--- PROBLEM DESCRIPTION ---
All of the records are to be copied out exactly, with nothing left out.

#####

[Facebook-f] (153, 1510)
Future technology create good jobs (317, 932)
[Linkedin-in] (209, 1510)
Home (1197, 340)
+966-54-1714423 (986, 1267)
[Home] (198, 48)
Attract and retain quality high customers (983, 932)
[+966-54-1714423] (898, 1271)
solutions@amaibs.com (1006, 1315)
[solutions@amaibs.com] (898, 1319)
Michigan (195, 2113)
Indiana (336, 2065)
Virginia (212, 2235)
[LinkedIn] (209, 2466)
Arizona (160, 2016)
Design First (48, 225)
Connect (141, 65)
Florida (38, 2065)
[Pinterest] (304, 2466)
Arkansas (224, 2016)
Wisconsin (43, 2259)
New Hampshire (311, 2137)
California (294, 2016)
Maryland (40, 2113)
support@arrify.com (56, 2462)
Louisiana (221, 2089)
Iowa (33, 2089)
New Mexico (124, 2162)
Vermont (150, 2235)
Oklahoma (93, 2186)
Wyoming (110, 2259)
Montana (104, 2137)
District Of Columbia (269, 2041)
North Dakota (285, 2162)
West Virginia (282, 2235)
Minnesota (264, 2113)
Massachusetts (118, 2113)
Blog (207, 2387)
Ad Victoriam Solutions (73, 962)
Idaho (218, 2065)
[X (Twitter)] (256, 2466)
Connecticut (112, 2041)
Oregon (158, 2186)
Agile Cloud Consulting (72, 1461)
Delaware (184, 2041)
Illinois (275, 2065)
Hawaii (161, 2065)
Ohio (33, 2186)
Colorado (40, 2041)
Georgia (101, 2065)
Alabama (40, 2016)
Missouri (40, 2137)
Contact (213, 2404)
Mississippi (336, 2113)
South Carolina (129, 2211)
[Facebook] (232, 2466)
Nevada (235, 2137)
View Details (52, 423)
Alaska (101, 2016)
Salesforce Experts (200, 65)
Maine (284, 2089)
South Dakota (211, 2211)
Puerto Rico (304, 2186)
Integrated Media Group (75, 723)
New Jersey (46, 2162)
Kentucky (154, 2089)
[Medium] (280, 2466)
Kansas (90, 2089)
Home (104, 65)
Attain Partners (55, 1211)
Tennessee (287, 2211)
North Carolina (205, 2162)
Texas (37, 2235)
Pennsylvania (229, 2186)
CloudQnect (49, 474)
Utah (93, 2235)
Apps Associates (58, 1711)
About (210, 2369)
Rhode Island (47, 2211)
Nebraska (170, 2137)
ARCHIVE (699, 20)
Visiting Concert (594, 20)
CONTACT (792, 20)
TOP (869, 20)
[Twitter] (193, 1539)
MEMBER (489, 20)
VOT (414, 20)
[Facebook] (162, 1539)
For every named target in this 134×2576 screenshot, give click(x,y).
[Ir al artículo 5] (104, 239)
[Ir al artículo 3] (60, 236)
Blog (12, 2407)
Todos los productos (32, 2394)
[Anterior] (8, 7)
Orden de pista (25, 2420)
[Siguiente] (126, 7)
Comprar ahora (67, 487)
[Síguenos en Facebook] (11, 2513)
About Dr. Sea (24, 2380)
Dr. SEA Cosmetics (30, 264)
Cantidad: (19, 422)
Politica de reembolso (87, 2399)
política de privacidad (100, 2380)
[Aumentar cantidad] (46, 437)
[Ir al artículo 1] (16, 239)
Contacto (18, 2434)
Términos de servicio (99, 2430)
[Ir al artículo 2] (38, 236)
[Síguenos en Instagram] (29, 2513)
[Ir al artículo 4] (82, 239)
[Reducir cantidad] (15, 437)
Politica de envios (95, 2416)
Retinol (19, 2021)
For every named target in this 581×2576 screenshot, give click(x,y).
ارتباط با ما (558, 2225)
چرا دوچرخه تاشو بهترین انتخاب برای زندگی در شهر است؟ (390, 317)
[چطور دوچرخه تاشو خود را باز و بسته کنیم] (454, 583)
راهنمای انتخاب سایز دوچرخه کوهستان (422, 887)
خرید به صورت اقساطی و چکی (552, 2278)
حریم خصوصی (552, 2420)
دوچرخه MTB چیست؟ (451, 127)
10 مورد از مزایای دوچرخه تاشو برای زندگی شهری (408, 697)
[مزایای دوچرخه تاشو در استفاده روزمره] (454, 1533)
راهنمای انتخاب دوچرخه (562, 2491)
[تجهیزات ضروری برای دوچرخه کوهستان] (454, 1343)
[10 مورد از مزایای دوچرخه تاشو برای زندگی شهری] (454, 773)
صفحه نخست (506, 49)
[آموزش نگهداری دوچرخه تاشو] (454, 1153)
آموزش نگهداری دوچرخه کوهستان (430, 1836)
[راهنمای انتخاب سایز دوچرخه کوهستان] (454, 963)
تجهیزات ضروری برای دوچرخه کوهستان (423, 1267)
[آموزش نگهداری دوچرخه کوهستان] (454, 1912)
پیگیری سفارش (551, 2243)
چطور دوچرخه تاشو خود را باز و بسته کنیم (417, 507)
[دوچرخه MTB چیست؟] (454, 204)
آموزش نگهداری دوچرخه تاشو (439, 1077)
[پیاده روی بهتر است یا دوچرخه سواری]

#####

--- RESULT BELOW ---
[Facebook-f] (153, 1510)
Future technology create good jobs (317, 932)
[Linkedin-in] (209, 1510)
Home (1197, 340)
+966-54-1714423 (986, 1267)
[Home] (198, 48)
Attract and retain quality high customers (983, 932)
[+966-54-1714423] (898, 1271)
solutions@amaibs.com (1006, 1315)
[solutions@amaibs.com] (898, 1319)
Michigan (195, 2113)
Indiana (336, 2065)
Virginia (212, 2235)
[LinkedIn] (209, 2466)
Arizona (160, 2016)
Design First (48, 225)
Connect (141, 65)
Florida (38, 2065)
[Pinterest] (304, 2466)
Arkansas (224, 2016)
Wisconsin (43, 2259)
New Hampshire (311, 2137)
California (294, 2016)
Maryland (40, 2113)
support@arrify.com (56, 2462)
Louisiana (221, 2089)
Iowa (33, 2089)
New Mexico (124, 2162)
Vermont (150, 2235)
Oklahoma (93, 2186)
Wyoming (110, 2259)
Montana (104, 2137)
District Of Columbia (269, 2041)
North Dakota (285, 2162)
West Virginia (282, 2235)
Minnesota (264, 2113)
Massachusetts (118, 2113)
Blog (207, 2387)
Ad Victoriam Solutions (73, 962)
Idaho (218, 2065)
[X (Twitter)] (256, 2466)
Connecticut (112, 2041)
Oregon (158, 2186)
Agile Cloud Consulting (72, 1461)
Delaware (184, 2041)
Illinois (275, 2065)
Hawaii (161, 2065)
Ohio (33, 2186)
Colorado (40, 2041)
Georgia (101, 2065)
Alabama (40, 2016)
Missouri (40, 2137)
Contact (213, 2404)
Mississippi (336, 2113)
South Carolina (129, 2211)
[Facebook] (232, 2466)
Nevada (235, 2137)
View Details (52, 423)
Alaska (101, 2016)
Salesforce Experts (200, 65)
Maine (284, 2089)
South Dakota (211, 2211)
Puerto Rico (304, 2186)
Integrated Media Group (75, 723)
New Jersey (46, 2162)
Kentucky (154, 2089)
[Medium] (280, 2466)
Kansas (90, 2089)
Home (104, 65)
Attain Partners (55, 1211)
Tennessee (287, 2211)
North Carolina (205, 2162)
Texas (37, 2235)
Pennsylvania (229, 2186)
CloudQnect (49, 474)
Utah (93, 2235)
Apps Associates (58, 1711)
About (210, 2369)
Rhode Island (47, 2211)
Nebraska (170, 2137)
ARCHIVE (699, 20)
Visiting Concert (594, 20)
CONTACT (792, 20)
TOP (869, 20)
[Twitter] (193, 1539)
MEMBER (489, 20)
VOT (414, 20)
[Facebook] (162, 1539)
For every named target in this 134×2576 screenshot, give click(x,y).
[Ir al artículo 5] (104, 239)
[Ir al artículo 3] (60, 236)
Blog (12, 2407)
Todos los productos (32, 2394)
[Anterior] (8, 7)
Orden de pista (25, 2420)
[Siguiente] (126, 7)
Comprar ahora (67, 487)
[Síguenos en Facebook] (11, 2513)
About Dr. Sea (24, 2380)
Dr. SEA Cosmetics (30, 264)
Cantidad: (19, 422)
Politica de reembolso (87, 2399)
política de privacidad (100, 2380)
[Aumentar cantidad] (46, 437)
[Ir al artículo 1] (16, 239)
Contacto (18, 2434)
Términos de servicio (99, 2430)
[Ir al artículo 2] (38, 236)
[Síguenos en Instagram] (29, 2513)
[Ir al artículo 4] (82, 239)
[Reducir cantidad] (15, 437)
Politica de envios (95, 2416)
Retinol (19, 2021)
For every named target in this 581×2576 screenshot, give click(x,y).
ارتباط با ما (558, 2225)
چرا دوچرخه تاشو بهترین انتخاب برای زندگی در شهر است؟ (390, 317)
[چطور دوچرخه تاشو خود را باز و بسته کنیم] (454, 583)
راهنمای انتخاب سایز دوچرخه کوهستان (422, 887)
خرید به صورت اقساطی و چکی (552, 2278)
حریم خصوصی (552, 2420)
دوچرخه MTB چیست؟ (451, 127)
10 مورد از مزایای دوچرخه تاشو برای زندگی شهری (408, 697)
[مزایای دوچرخه تاشو در استفاده روزمره] (454, 1533)
راهنمای انتخاب دوچرخه (562, 2491)
[تجهیزات ضروری برای دوچرخه کوهستان] (454, 1343)
[10 مورد از مزایای دوچرخه تاشو برای زندگی شهری] (454, 773)
صفحه نخست (506, 49)
[آموزش نگهداری دوچرخه تاشو] (454, 1153)
آموزش نگهداری دوچرخه کوهستان (430, 1836)
[راهنمای انتخاب سایز دوچرخه کوهستان] (454, 963)
تجهیزات ضروری برای دوچرخه کوهستان (423, 1267)
[آموزش نگهداری دوچرخه کوهستان] (454, 1912)
پیگیری سفارش (551, 2243)
چطور دوچرخه تاشو خود را باز و بسته کنیم (417, 507)
[دوچرخه MTB چیست؟] (454, 204)
آموزش نگهداری دوچرخه تاشو (439, 1077)
[پیاده روی بهتر است یا دوچرخه سواری]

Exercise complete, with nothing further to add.